Not long ago, grid operators only had to worry about coal, nuclear, natural gas and big hydro as sources of electricity generation. Except for the pollution, the threat of radioactive disaster, and blocking rivers, it was a simpler, more innocent time.

A day-ahead schedule with an hourly real-time update of dispatch in response to unexpected rising and falling demand worked fine for grid operators. The only forecasts they had to worry about were planned maintenance and major changes in weather.

Continued reliance today on such antiquated grid operating standards amounts to de facto discrimination against variable renewables like wind and solar.

To integrate variable renewables into a transmission system, sub-hourly scheduling and dispatch of generation, based on detailed forecasts of renewable resources and the state of the older power plants, is vital.

“Many of these grid operating practices were put in place decades ago to accommodate peculiar attributes of the fossil, nuclear, and hydroelectric power plants that made up nearly the entire generating fleet at the time,” the American Wind Energy Association (AWEA) and its allies wrote last fall in pre-decision comments on proposed rule changes by the Federal Energy Regulation Commission (FERC).  “Attempting to fit variable renewable energy resources into these operating practices is often like trying to fit a round peg into a square hole.”

The proposed rule changes were part of an ongoing effort by FERC to push grid operators toward adapting to a changing resource mix.

Thanks to capabilities available to grid operators through smart transmission systems equipped with the newest computing and communications technology, it is entirely feasible to incorporate the schedule and forecast changes that will integrate higher levels of wind and solar and end discrimination against them.

FERC commissioners recently released their latest rulemaking.
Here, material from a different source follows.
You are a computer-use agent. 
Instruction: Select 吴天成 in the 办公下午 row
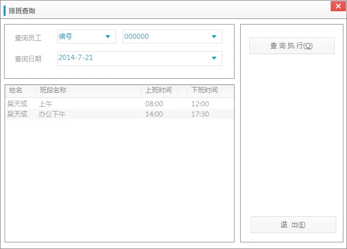point(17,114)
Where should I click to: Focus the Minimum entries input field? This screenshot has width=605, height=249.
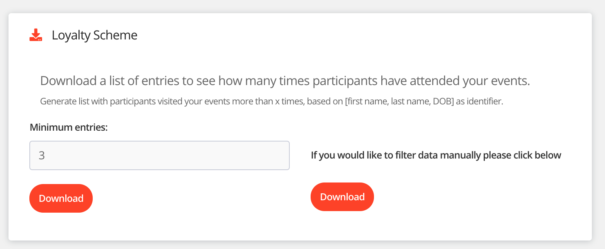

The new rules offer some advances but, according to the wind and solar industries, do not go far enough.

The new FERC rules:

  • do require grid operators to offer sub-hourly (15-minute or shorter interval) scheduling;
  • do not require them to do sub-hourly dispatch of generation; and
  • do require renewables generators to report their (typically more accurate and detailed) resource forecasts to grid operators.

Such decision-making is an imperfectly incremental political process. “Variable energy resources make up an increasing share of new capacity coming on-line,” Obama-appointed FERC Chairman Jon Wellinghoff said. “This final rule eliminates undue burdens on these resources and will help transmission providers and their customers effectively manage the costs of integration.”

“Based on what was revealed,” said AWEA Senior Vice President for Public Policy Rob Gramlich of the new rules, “FERC got it partially right.”

There is debate as to whether the cost of implementing the changes will outweigh the benefits. AWEA argued, in its comments on the FERC proposal, that if grid operators persist in their old familiar ways, they will cost utility ratepayers, invite outages and risk security breaches.

Others question whether transmission systems are ready for the changes they are being asked to implement. “Do the regulator and the legislators have enough information about what this will take?” California transmission system official Jim Detmers recently asked about California’s mandate to integrate renewables. “I’m looking for them to answer the questions rather than just charge off and take us down the road.”

Authorities on transmission system operations say the most significant omission in the rulemaking is a requirement to use generation sources in the sub-hourly units in which dispatch can be planned. By continuing to dispatch at hourly intervals, grid operators will need to use a great deal more fossil fuel reserves. This could keep power prices high and neutralize the impact of renewables.

“We should be thinking seriously,” Detmers had said of California’s integration challenge, “about how much mass or spinning reserve we should maintain on the system.”

"A slew of recent studies," conservative energy writer and fossil fuel advocate Robert Bryce wrote, “show that wind-generated electricity likely won't result in any reduction in carbon emissions -- or that they'll be so small as to be almost meaningless."

One of Bryce’s key studies was a study of Xcel Energy’s integration of wind in Colorado. Xcel Environmental Policy Vice President Frank Prager dismissed Bryce’s claim. “Since 2007, we have added hundreds of megawatts of wind generation, and our overall emissions have declined."

National Renewable Energy Lab (NREL) modeling of the Eastern and Western U.S. transmission systems concluded that as much as 35 percent renewables will not increase fossil use or costs. But the kinds of changes FERC and the solar and wind industries want, those NREL studies argued, are crucial to high levels of integration.

This is a “dramatic makeover of the grid,” a former utility official with over 40 years of experience in energy policy recently opined to GTM. “If you’re a transmission planner and there is a blackout on your watch, that is a career-defining moment. So you get really passionate about some of this stuff and you don’t like change.”

But, he added, “people are going to have to change their minds about how they do things [because] we’re not very good at dealing with wind and solar and variable resources that come on and go off with nature and as the sun rises and sets.”